El Gobierno de Costa de Marfil disuelve la Comisión Electoral reconociendo «críticas» a la entidad

MADRID 7 May. –
El presidente de Costa de Marfil, Alassane Ouattara, ha anunciado este miércoles la disolución de la Comisión Electoral Independiente (CEI), encargada de la organización y supervisión electoral durante casi 25 años, alegando que, pese a los «avances significativos», ha habido «críticas y reservas» respecto a la entidad, por lo que el Gobierno dirigido por Ouattara, en el poder desde 2010, establecerá «un nuevo mecanismo de gestión electoral».
«En un esfuerzo continuo por consolidar nuestra democracia y fortalecer la confianza de los actores políticos y de la ciudadanía, el Consejo de Ministros, que he presidido este miércoles, ha decidido disolver la Comisión Electoral Independiente para establecer un nuevo mecanismo de gestión electoral capaz de garantizar la organización a largo plazo de elecciones pacíficas en nuestro país», ha anunciado el presidente marfileño en redes sociales.
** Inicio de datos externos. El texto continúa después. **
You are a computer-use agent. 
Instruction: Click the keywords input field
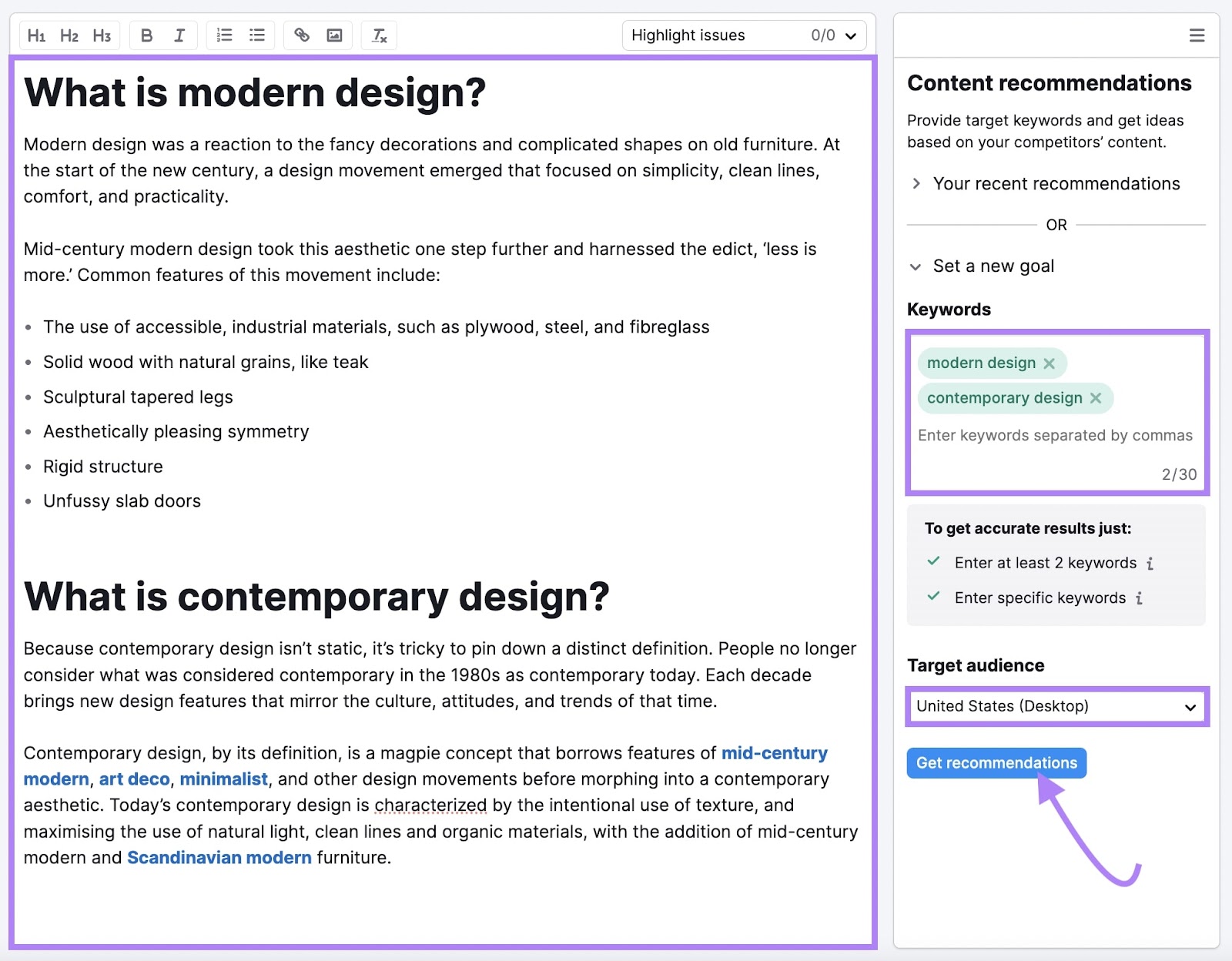tap(1055, 436)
En su mensaje ha defendido que, «durante los últimos veinticinco años» en los que la CEI «ha organizado diversos ciclos electorales», «se han logrado avances significativos». Con todo, ha reconocido que «estos procesos han suscitado, en varias ocasiones, críticas y reservas respecto a esta institución», justificando así la decisión del Consejo de Ministros.
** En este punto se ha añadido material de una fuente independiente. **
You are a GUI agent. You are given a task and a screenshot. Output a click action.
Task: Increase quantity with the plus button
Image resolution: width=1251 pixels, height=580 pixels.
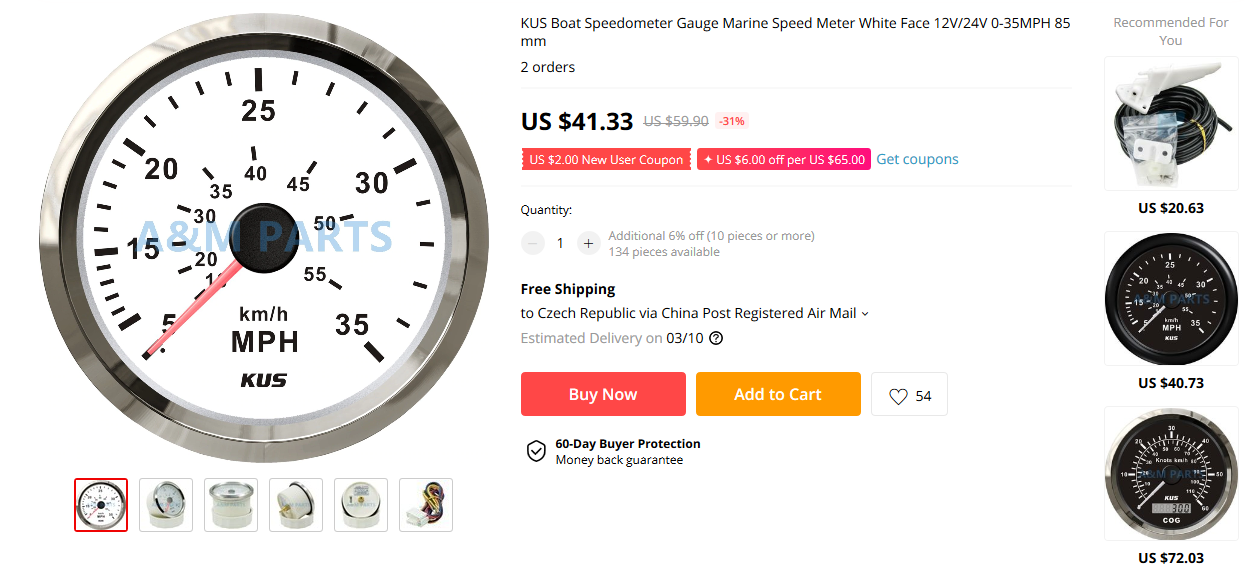[x=588, y=243]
Tras el anuncio de la medida, el presidente de la Comisión, Ibrahume Coulibaly-Kuibiert ha afirmado que la institución ha «cumplido su misión» al finalizar el ciclo electoral 2019-2025, ensalzando la supervisión del registro electoral y la organización de las elecciones presidenciales, legislativas, senatoriales y locales celebradas en esos seis años.
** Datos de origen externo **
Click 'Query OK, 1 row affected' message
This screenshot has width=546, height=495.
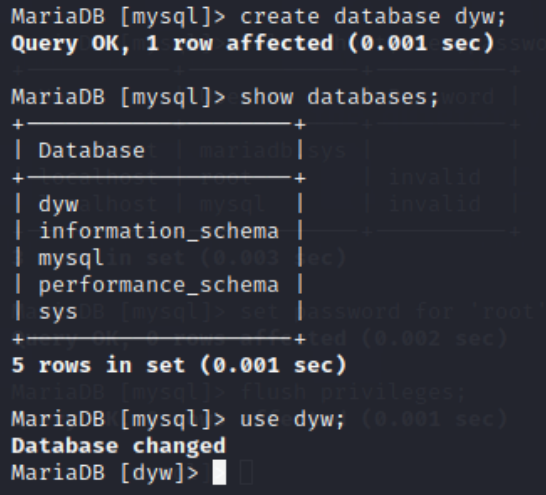(x=172, y=44)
«Hemos ayudado a Costa de Marfil a sentirse orgullosa de sí misma», ha defendido en declaraciones recogidas por la agencia marfileña AIP en las que también ha enfatizado que «el poder se ejerce mediante elecciones» y que «siempre habrá elecciones» en el país.
La CEI ha sido uno de los grandes blancos de las críticas con respecto a los últimos comicios, si bien no es el único debe del que se acusa al sistema político marfileño, dominado por Ouattara desde 2011 y reforzado en el Parlamento a finales de 2025, cuando su partido, la Agrupación de Houphouetistas por la Democracia y la Paz (RHDP, por sus siglas en francés), amplió su representación alcanzando la mayoría absoluta al obtener cerca del 77 por ciento de los escaños del Parlamento.
Esa victoria llegó apenas dos meses después de que Ouattara confirmara su cuarto mandato, al hacerse en octubre de 2025 con casi el 90 por ciento de los apoyos.
Su Presidencia presenta como gran polémica la promesa que el propio dirigente hizo en 2011 al prometer que solo gobernaría dos legislaturas, para luego dar marcha atrás en 2020, cuando se presentó tras la repentina muerte del entonces primer ministro y candidato gubernamental, Amadou Gon Coulibaly, obteniendo un tercer mandato con más del 94 por ciento de las papeletas después de que la oposición boicoteara la votación.
En cambio, Ouattara defendió su candidatura en 2025 como un segundo mandato, argumentando que la reforma constitucional aprobada en 2016 puso su contador a cero, un extremo criticado por la oposición, que denunció un incremento de la represión, con cientos de detenidos en los días previos a la celebración de las presidenciales.